-- Work order --
Would you repeat the entries beneath, with nothing changed?

-- Data extracted from a collection --
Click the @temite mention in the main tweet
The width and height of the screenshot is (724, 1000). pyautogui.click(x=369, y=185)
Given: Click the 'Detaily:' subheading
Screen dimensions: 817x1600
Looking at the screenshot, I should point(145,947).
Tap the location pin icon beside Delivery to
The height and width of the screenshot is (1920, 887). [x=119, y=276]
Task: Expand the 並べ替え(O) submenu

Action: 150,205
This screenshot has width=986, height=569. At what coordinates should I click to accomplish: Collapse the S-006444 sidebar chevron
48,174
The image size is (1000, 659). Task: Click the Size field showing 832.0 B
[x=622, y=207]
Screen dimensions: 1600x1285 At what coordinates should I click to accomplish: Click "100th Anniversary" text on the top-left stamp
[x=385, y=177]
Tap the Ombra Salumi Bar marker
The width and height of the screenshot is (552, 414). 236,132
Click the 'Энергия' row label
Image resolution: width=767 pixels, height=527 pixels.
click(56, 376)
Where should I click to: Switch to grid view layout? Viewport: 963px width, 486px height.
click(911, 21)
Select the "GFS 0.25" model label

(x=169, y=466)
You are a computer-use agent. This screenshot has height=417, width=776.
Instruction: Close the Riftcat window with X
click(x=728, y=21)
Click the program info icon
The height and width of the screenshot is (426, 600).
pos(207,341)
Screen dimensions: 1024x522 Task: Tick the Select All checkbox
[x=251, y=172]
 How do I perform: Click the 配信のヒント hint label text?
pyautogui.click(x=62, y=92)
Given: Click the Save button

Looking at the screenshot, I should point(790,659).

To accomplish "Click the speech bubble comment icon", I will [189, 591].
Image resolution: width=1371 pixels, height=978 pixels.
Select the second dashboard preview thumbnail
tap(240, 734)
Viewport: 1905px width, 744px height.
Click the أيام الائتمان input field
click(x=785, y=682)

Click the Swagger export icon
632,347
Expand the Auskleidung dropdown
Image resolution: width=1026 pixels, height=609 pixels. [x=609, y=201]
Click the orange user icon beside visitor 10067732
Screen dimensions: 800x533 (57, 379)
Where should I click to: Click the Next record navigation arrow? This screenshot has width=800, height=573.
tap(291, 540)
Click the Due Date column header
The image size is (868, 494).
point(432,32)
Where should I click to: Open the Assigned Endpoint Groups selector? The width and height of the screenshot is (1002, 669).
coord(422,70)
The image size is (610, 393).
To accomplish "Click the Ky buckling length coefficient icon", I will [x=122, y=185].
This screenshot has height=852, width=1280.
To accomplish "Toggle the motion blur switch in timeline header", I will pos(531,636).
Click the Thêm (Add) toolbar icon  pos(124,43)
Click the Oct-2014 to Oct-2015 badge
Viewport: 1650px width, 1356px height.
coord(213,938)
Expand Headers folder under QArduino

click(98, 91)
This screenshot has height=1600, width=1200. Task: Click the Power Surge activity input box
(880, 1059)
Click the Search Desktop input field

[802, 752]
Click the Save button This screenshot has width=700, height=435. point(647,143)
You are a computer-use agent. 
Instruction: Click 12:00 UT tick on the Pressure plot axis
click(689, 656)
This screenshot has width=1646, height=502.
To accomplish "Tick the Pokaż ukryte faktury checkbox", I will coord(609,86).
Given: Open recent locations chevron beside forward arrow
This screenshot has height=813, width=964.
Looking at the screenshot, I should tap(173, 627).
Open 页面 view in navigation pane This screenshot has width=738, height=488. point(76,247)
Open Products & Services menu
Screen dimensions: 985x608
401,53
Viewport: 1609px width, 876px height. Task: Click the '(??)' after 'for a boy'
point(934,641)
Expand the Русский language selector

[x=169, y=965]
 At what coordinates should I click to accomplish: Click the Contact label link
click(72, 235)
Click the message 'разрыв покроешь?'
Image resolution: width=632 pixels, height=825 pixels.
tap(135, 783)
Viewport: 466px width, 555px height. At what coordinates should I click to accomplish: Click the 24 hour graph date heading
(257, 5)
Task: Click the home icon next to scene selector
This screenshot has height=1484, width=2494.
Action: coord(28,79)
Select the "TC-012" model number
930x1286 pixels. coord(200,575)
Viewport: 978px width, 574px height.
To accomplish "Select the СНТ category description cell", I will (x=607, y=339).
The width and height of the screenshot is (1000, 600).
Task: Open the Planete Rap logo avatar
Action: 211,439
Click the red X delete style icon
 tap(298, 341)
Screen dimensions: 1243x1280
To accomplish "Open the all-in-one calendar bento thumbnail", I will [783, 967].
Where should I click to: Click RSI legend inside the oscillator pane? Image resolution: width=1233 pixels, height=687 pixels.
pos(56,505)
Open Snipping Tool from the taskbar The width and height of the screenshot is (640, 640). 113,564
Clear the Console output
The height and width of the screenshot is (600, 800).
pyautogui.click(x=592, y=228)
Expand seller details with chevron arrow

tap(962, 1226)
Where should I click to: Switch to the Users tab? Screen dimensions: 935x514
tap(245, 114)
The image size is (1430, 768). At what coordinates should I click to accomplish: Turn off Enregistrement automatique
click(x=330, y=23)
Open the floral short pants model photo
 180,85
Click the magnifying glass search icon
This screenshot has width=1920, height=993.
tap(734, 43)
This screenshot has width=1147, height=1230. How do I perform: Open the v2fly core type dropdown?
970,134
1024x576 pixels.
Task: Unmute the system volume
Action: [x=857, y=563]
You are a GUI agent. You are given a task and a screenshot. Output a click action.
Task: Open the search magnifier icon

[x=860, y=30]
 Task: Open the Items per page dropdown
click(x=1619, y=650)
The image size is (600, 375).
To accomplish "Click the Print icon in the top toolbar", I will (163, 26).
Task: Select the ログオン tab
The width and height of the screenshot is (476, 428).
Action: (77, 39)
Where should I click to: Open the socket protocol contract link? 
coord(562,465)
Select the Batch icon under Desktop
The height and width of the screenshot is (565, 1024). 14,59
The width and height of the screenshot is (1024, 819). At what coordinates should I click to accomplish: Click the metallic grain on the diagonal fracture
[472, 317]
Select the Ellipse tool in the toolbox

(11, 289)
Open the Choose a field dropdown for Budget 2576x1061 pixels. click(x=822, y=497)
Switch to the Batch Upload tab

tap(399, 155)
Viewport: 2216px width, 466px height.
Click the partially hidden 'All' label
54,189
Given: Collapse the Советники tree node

-- Task response --
Click the @temite mention in the main tweet
The width and height of the screenshot is (724, 1000). pyautogui.click(x=369, y=185)
Given: Click the 'Detaily:' subheading
Screen dimensions: 817x1600
Looking at the screenshot, I should point(145,947).
Tap the location pin icon beside Delivery to
The height and width of the screenshot is (1920, 887). [x=119, y=276]
Task: Expand the 並べ替え(O) submenu

Action: 150,205
This screenshot has width=986, height=569. At what coordinates should I click to accomplish: Collapse the S-006444 sidebar chevron
48,174
The image size is (1000, 659). Task: Click the Size field showing 832.0 B
[x=622, y=207]
Screen dimensions: 1600x1285 At what coordinates should I click to accomplish: Click "100th Anniversary" text on the top-left stamp
[x=385, y=177]
Tap the Ombra Salumi Bar marker
The width and height of the screenshot is (552, 414). 236,132
Click the 'Энергия' row label
Image resolution: width=767 pixels, height=527 pixels.
click(56, 376)
Where should I click to: Switch to grid view layout? Viewport: 963px width, 486px height.
click(911, 21)
Select the "GFS 0.25" model label

(x=169, y=466)
You are a computer-use agent. This screenshot has height=417, width=776.
Instruction: Close the Riftcat window with X
click(x=728, y=21)
Click the program info icon
The height and width of the screenshot is (426, 600).
pos(207,341)
Screen dimensions: 1024x522 Task: Tick the Select All checkbox
[x=251, y=172]
 How do I perform: Click the 配信のヒント hint label text?
pyautogui.click(x=62, y=92)
Given: Click the Save button

Looking at the screenshot, I should point(790,659).

To accomplish "Click the speech bubble comment icon", I will [189, 591].
Image resolution: width=1371 pixels, height=978 pixels.
Select the second dashboard preview thumbnail
tap(240, 734)
Viewport: 1905px width, 744px height.
Click the أيام الائتمان input field
click(x=785, y=682)

Click the Swagger export icon
632,347
Expand the Auskleidung dropdown
Image resolution: width=1026 pixels, height=609 pixels. [x=609, y=201]
Click the orange user icon beside visitor 10067732
Screen dimensions: 800x533 (57, 379)
Where should I click to: Click the Next record navigation arrow? This screenshot has width=800, height=573.
tap(291, 540)
Click the Due Date column header
The image size is (868, 494).
point(432,32)
Where should I click to: Open the Assigned Endpoint Groups selector? The width and height of the screenshot is (1002, 669).
coord(422,70)
The image size is (610, 393).
To accomplish "Click the Ky buckling length coefficient icon", I will [x=122, y=185].
This screenshot has height=852, width=1280.
To accomplish "Toggle the motion blur switch in timeline header", I will pos(531,636).
Click the Thêm (Add) toolbar icon  pos(124,43)
Click the Oct-2014 to Oct-2015 badge
Viewport: 1650px width, 1356px height.
coord(213,938)
Expand Headers folder under QArduino

click(98, 91)
This screenshot has height=1600, width=1200. Task: Click the Power Surge activity input box
(880, 1059)
Click the Search Desktop input field

[802, 752]
Click the Save button This screenshot has width=700, height=435. point(647,143)
You are a computer-use agent. 
Instruction: Click 12:00 UT tick on the Pressure plot axis
click(689, 656)
This screenshot has width=1646, height=502.
To accomplish "Tick the Pokaż ukryte faktury checkbox", I will coord(609,86).
Given: Open recent locations chevron beside forward arrow
This screenshot has height=813, width=964.
Looking at the screenshot, I should tap(173, 627).
Open 页面 view in navigation pane This screenshot has width=738, height=488. point(76,247)
Open Products & Services menu
Screen dimensions: 985x608
401,53
Viewport: 1609px width, 876px height. Task: Click the '(??)' after 'for a boy'
point(934,641)
Expand the Русский language selector

[x=169, y=965]
 At what coordinates should I click to accomplish: Click the Contact label link
click(72, 235)
Click the message 'разрыв покроешь?'
Image resolution: width=632 pixels, height=825 pixels.
tap(135, 783)
Viewport: 466px width, 555px height. At what coordinates should I click to accomplish: Click the 24 hour graph date heading
(257, 5)
Task: Click the home icon next to scene selector
This screenshot has height=1484, width=2494.
Action: coord(28,79)
Select the "TC-012" model number
930x1286 pixels. coord(200,575)
Viewport: 978px width, 574px height.
To accomplish "Select the СНТ category description cell", I will (x=607, y=339).
The width and height of the screenshot is (1000, 600).
Task: Open the Planete Rap logo avatar
Action: 211,439
Click the red X delete style icon
 tap(298, 341)
Screen dimensions: 1243x1280
To accomplish "Open the all-in-one calendar bento thumbnail", I will [783, 967].
Where should I click to: Click RSI legend inside the oscillator pane? Image resolution: width=1233 pixels, height=687 pixels.
pos(56,505)
Open Snipping Tool from the taskbar The width and height of the screenshot is (640, 640). 113,564
Clear the Console output
The height and width of the screenshot is (600, 800).
pyautogui.click(x=592, y=228)
Expand seller details with chevron arrow

tap(962, 1226)
Where should I click to: Switch to the Users tab? Screen dimensions: 935x514
tap(245, 114)
The image size is (1430, 768). At what coordinates should I click to accomplish: Turn off Enregistrement automatique
click(x=330, y=23)
Open the floral short pants model photo
 180,85
Click the magnifying glass search icon
This screenshot has width=1920, height=993.
tap(734, 43)
This screenshot has width=1147, height=1230. How do I perform: Open the v2fly core type dropdown?
970,134
1024x576 pixels.
Task: Unmute the system volume
Action: [x=857, y=563]
You are a GUI agent. You are given a task and a screenshot. Output a click action.
Task: Open the search magnifier icon

[x=860, y=30]
 Task: Open the Items per page dropdown
click(x=1619, y=650)
The image size is (600, 375).
To accomplish "Click the Print icon in the top toolbar", I will (163, 26).
Task: Select the ログオン tab
The width and height of the screenshot is (476, 428).
Action: (77, 39)
Where should I click to: Open the socket protocol contract link? 
coord(562,465)
Select the Batch icon under Desktop
The height and width of the screenshot is (565, 1024). 14,59
The width and height of the screenshot is (1024, 819). At what coordinates should I click to accomplish: Click the metallic grain on the diagonal fracture
[472, 317]
Select the Ellipse tool in the toolbox

(11, 289)
Open the Choose a field dropdown for Budget 2576x1061 pixels. click(x=822, y=497)
Switch to the Batch Upload tab

tap(399, 155)
Viewport: 2216px width, 466px height.
Click the partially hidden 'All' label
54,189
Given: Collapse the Советники tree node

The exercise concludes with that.